---------- DATASET EXCERPTS

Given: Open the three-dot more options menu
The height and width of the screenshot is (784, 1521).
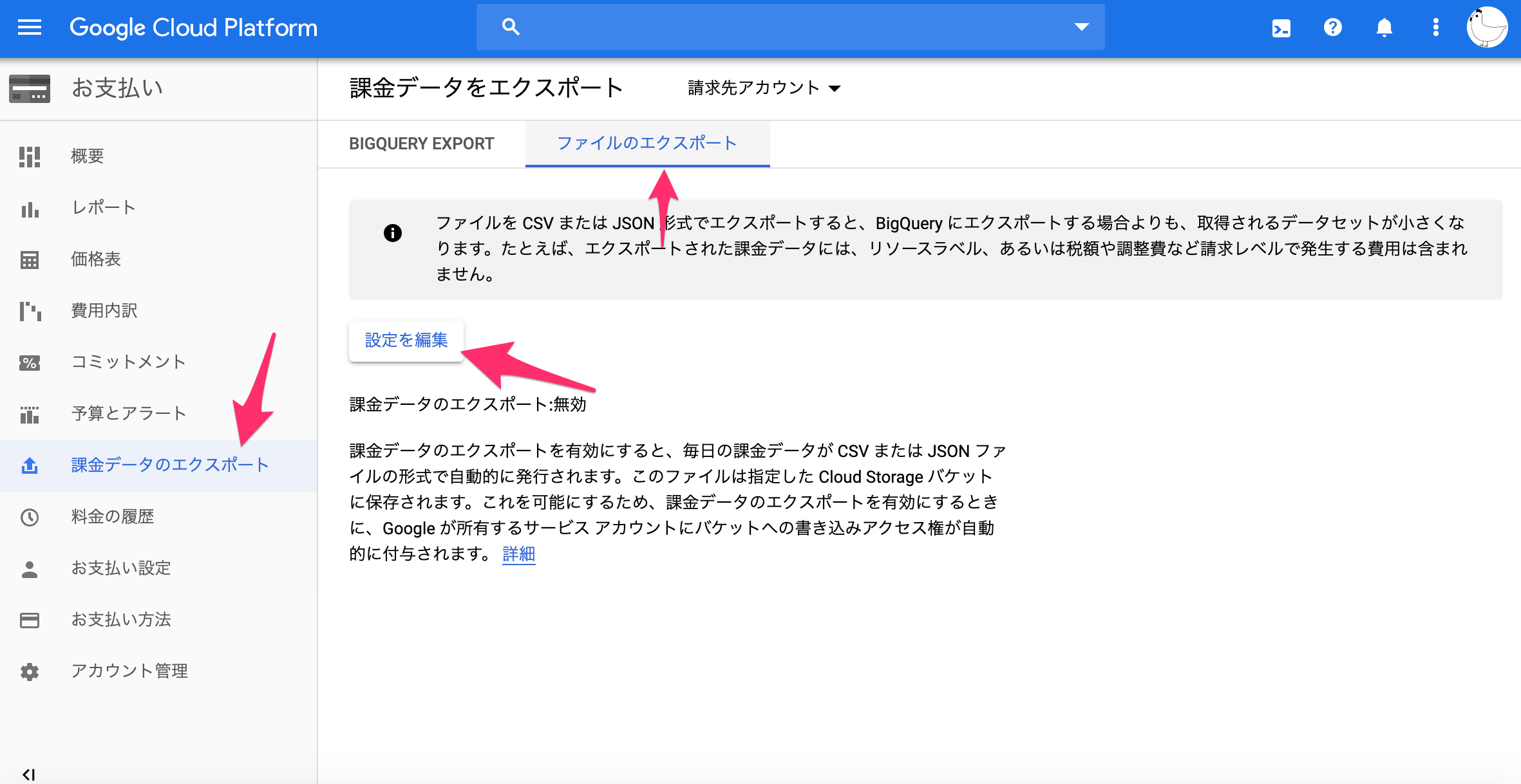Looking at the screenshot, I should click(1435, 28).
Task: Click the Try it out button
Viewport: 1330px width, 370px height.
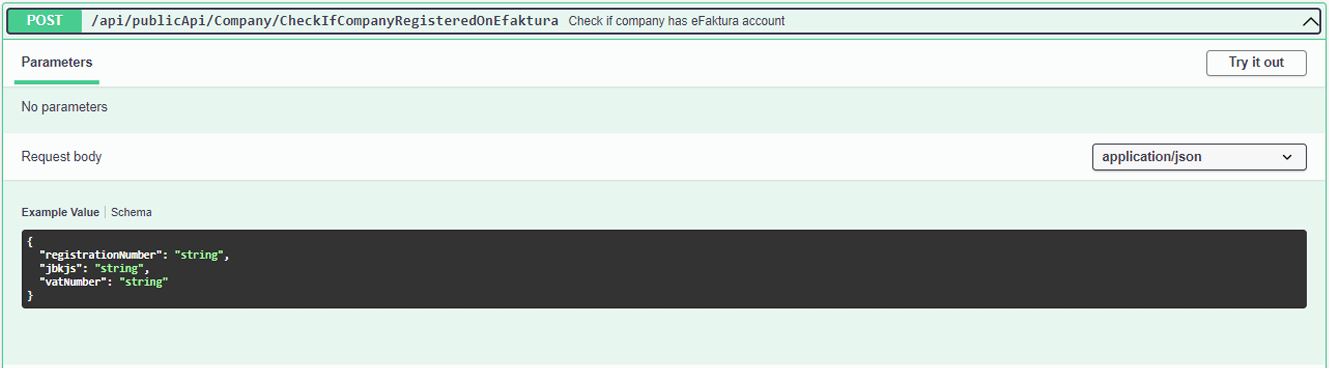Action: pos(1256,62)
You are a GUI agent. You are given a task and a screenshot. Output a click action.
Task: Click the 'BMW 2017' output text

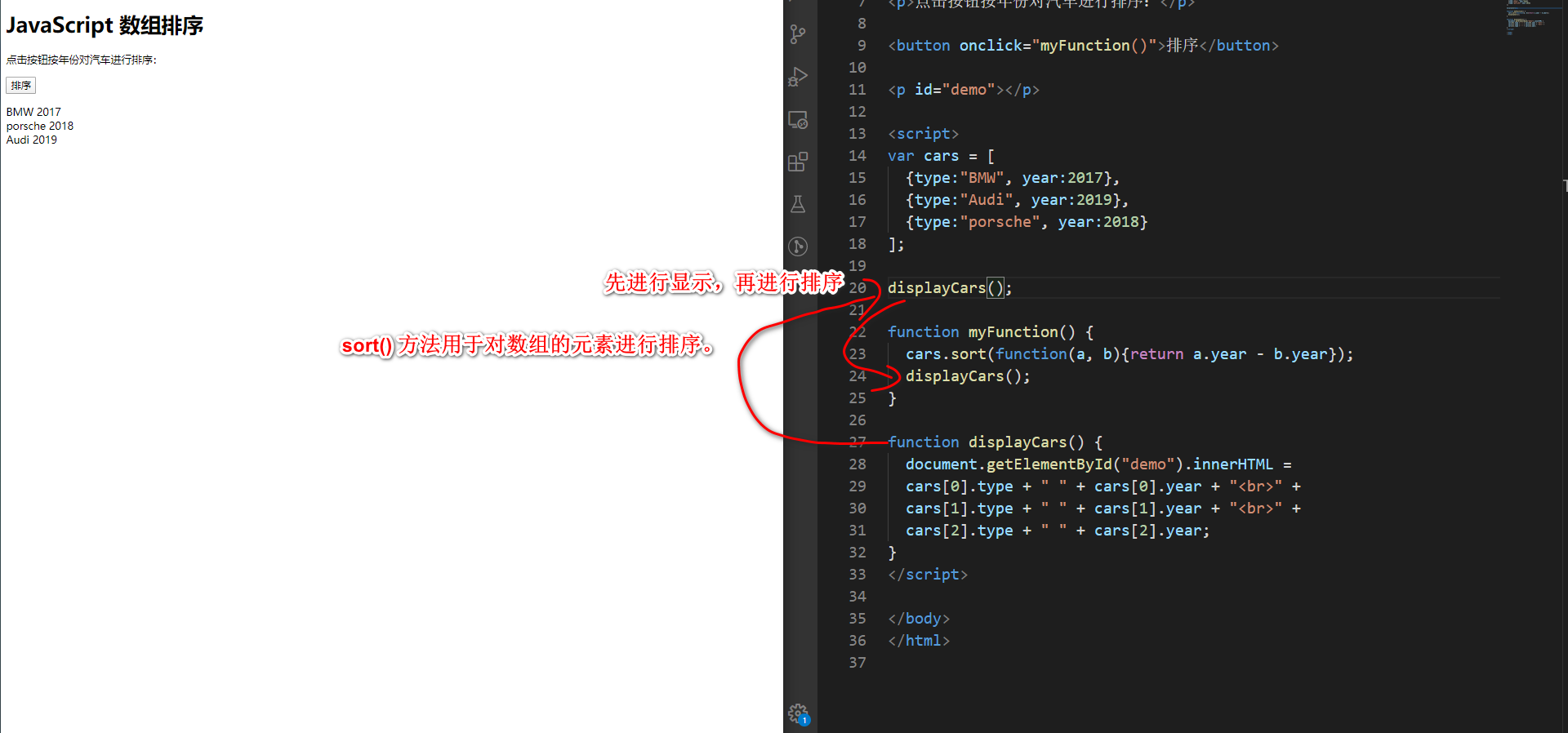[33, 112]
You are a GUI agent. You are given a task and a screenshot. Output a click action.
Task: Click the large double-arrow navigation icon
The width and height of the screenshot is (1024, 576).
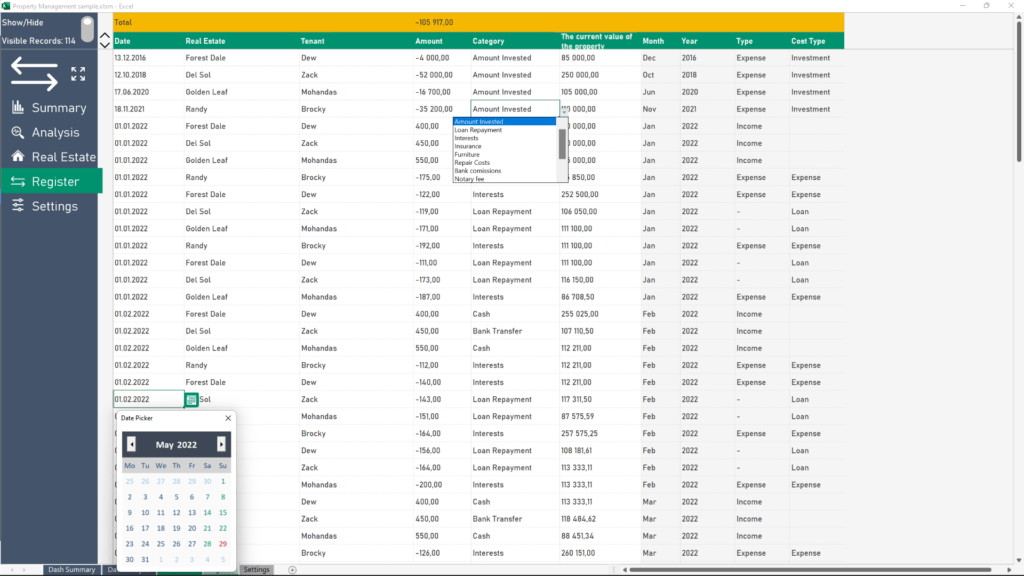coord(33,74)
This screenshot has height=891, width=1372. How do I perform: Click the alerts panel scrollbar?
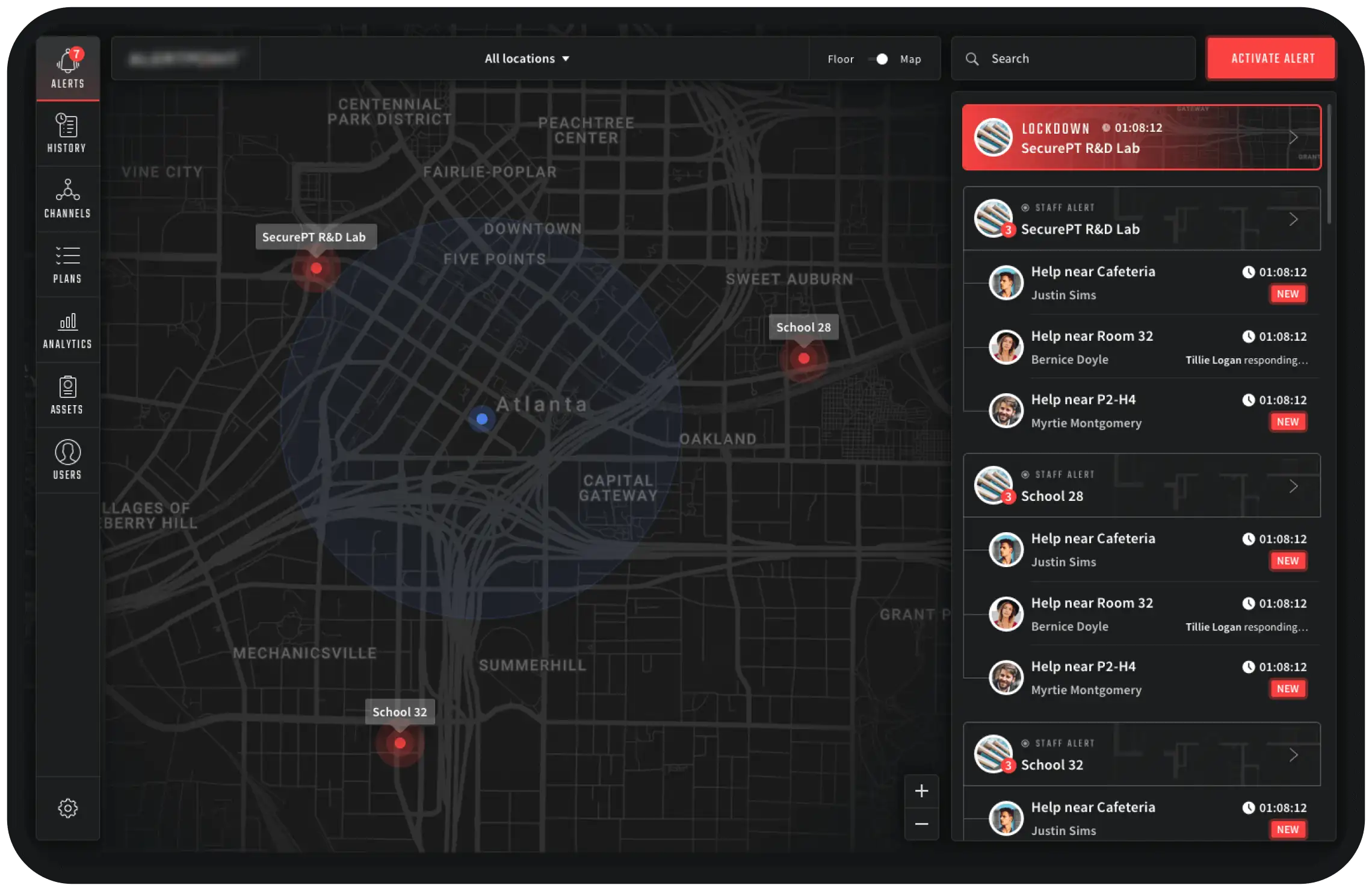[1329, 166]
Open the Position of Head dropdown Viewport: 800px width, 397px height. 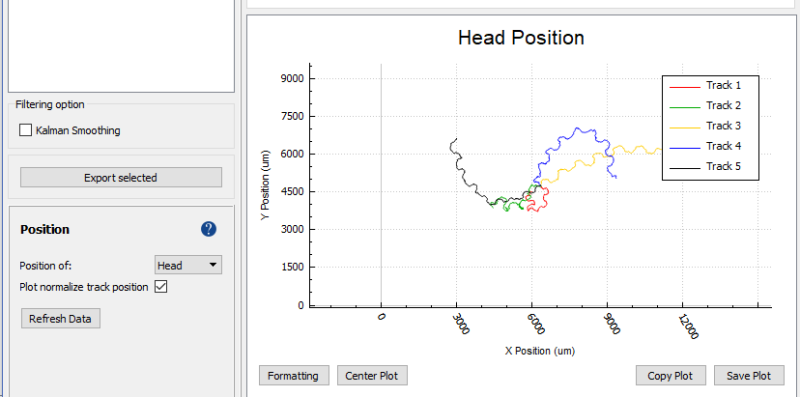click(x=188, y=265)
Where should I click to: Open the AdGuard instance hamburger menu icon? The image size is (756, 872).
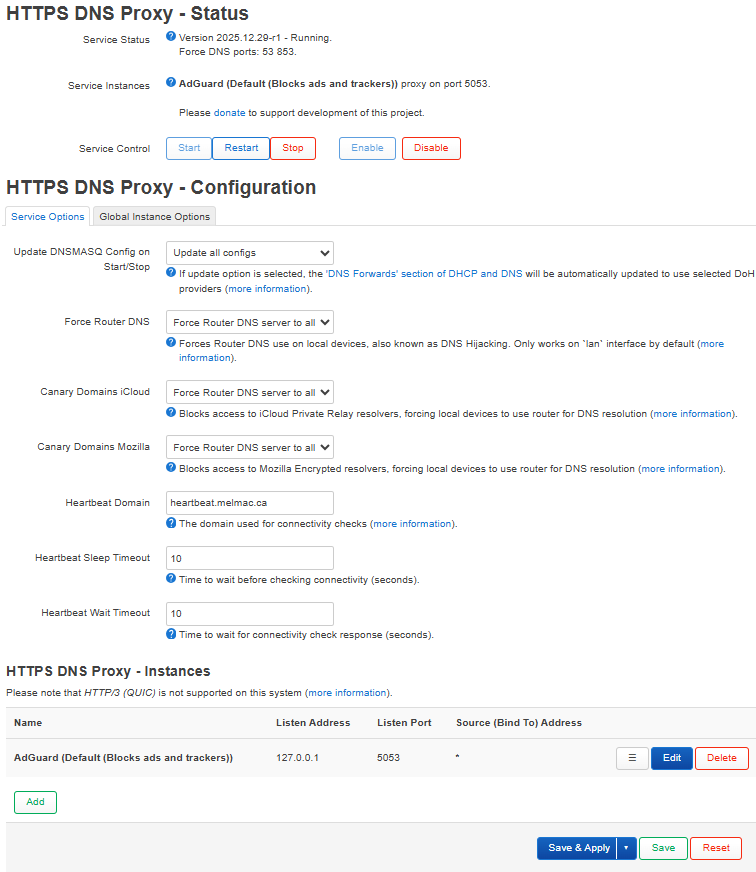pos(631,758)
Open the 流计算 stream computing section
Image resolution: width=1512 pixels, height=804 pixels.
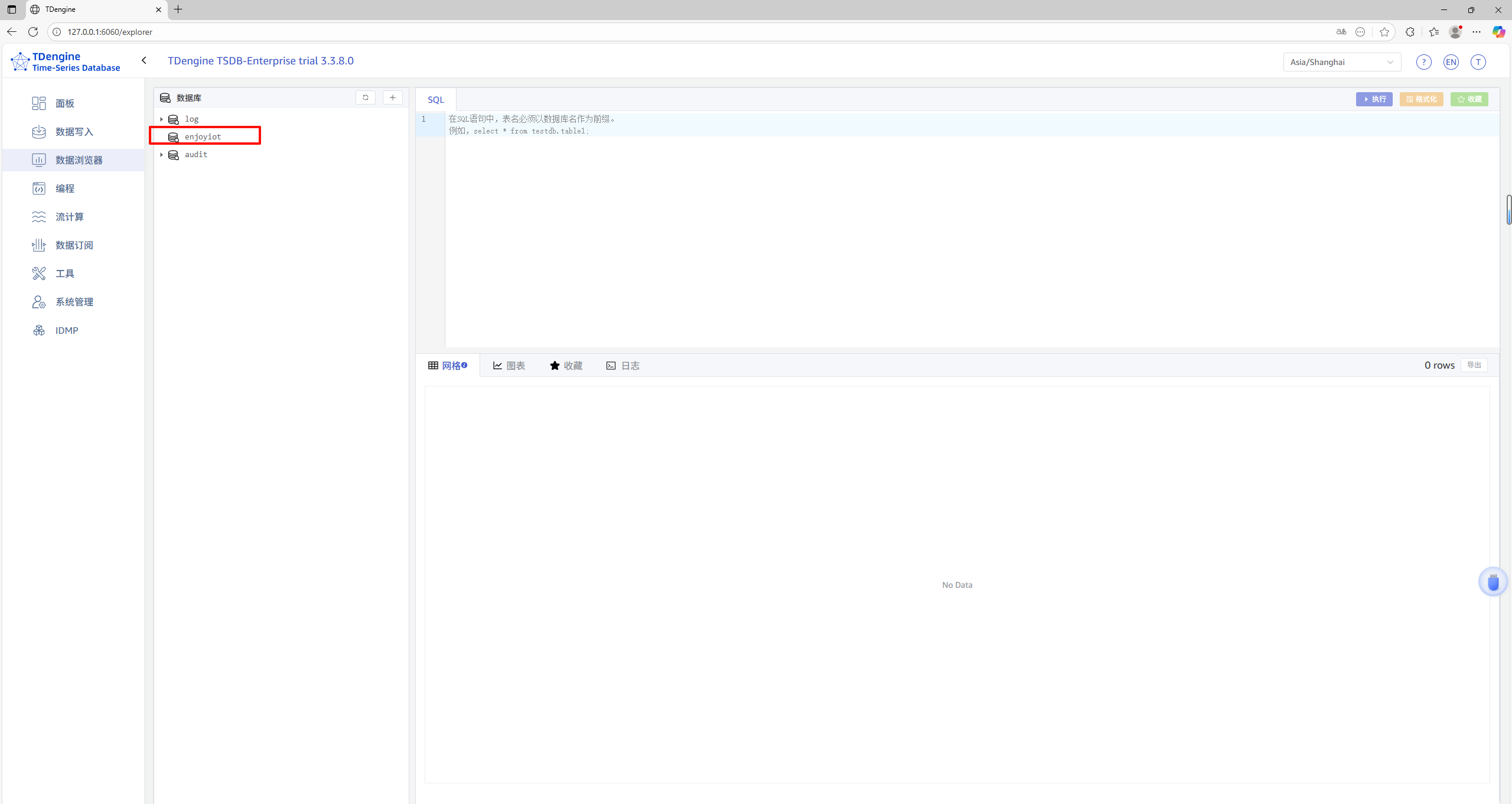[x=69, y=217]
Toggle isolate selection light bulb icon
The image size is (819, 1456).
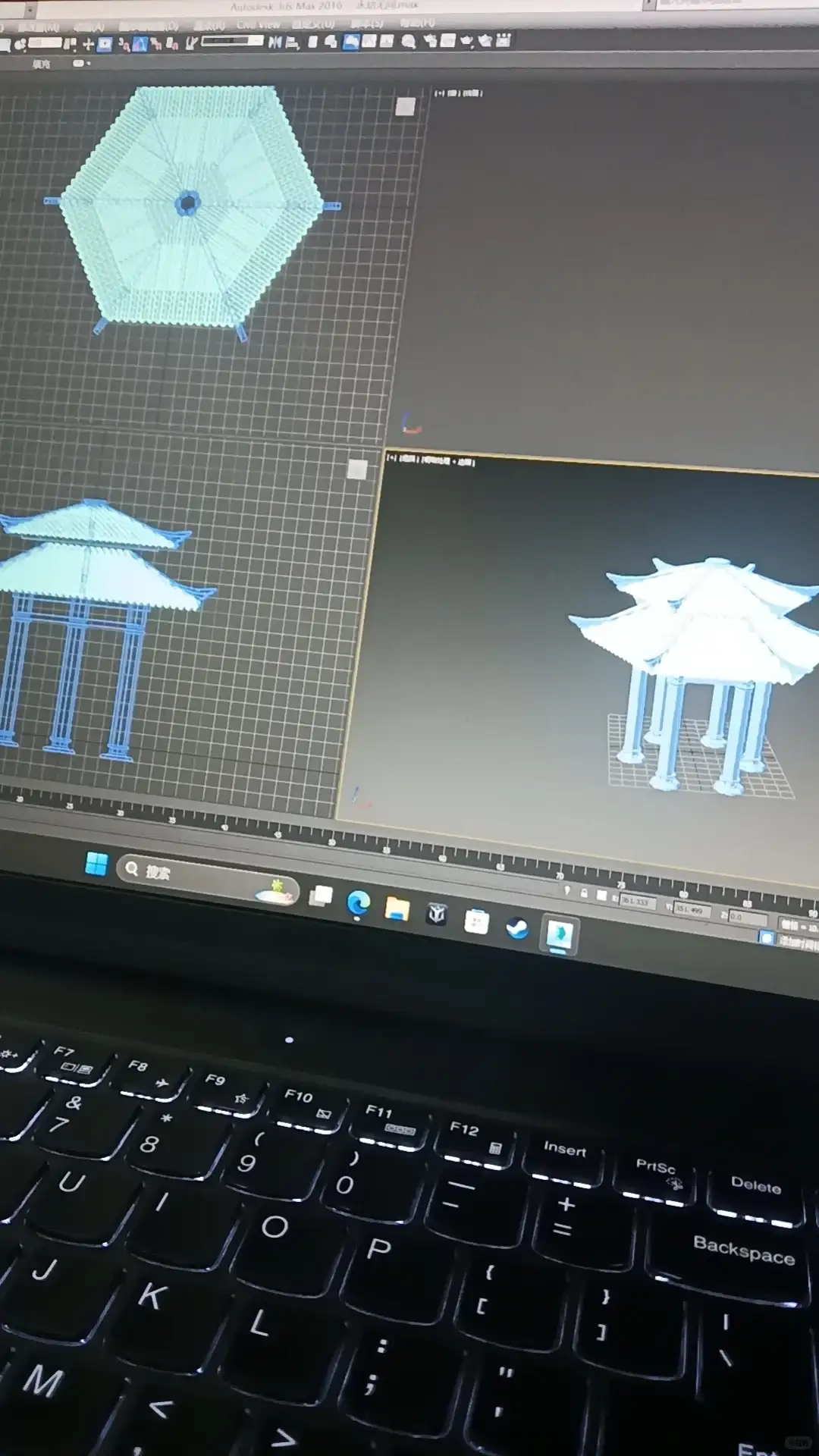(x=567, y=890)
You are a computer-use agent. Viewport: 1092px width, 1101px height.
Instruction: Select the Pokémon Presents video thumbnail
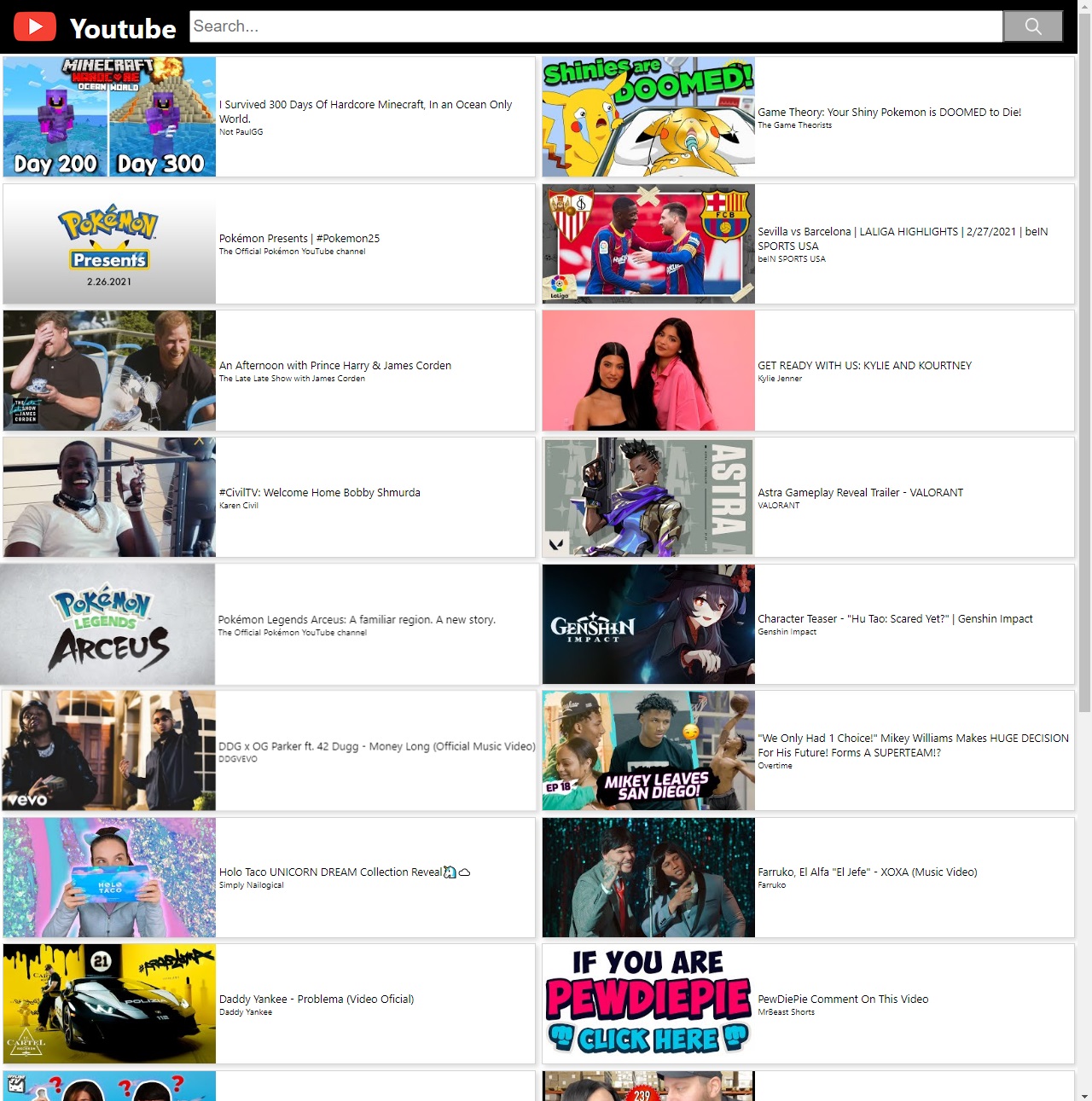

--------------------

(AIM):
Copy the material above word for word, beginning at the line that has "You are a computer-use" and stopping after its last line. Leave the pictures out of your answer.

(OUTPUT OF THE TASK):
You are a computer-use agent. Viewport: 1092px width, 1101px height.
Instruction: Select the Pokémon Presents video thumbnail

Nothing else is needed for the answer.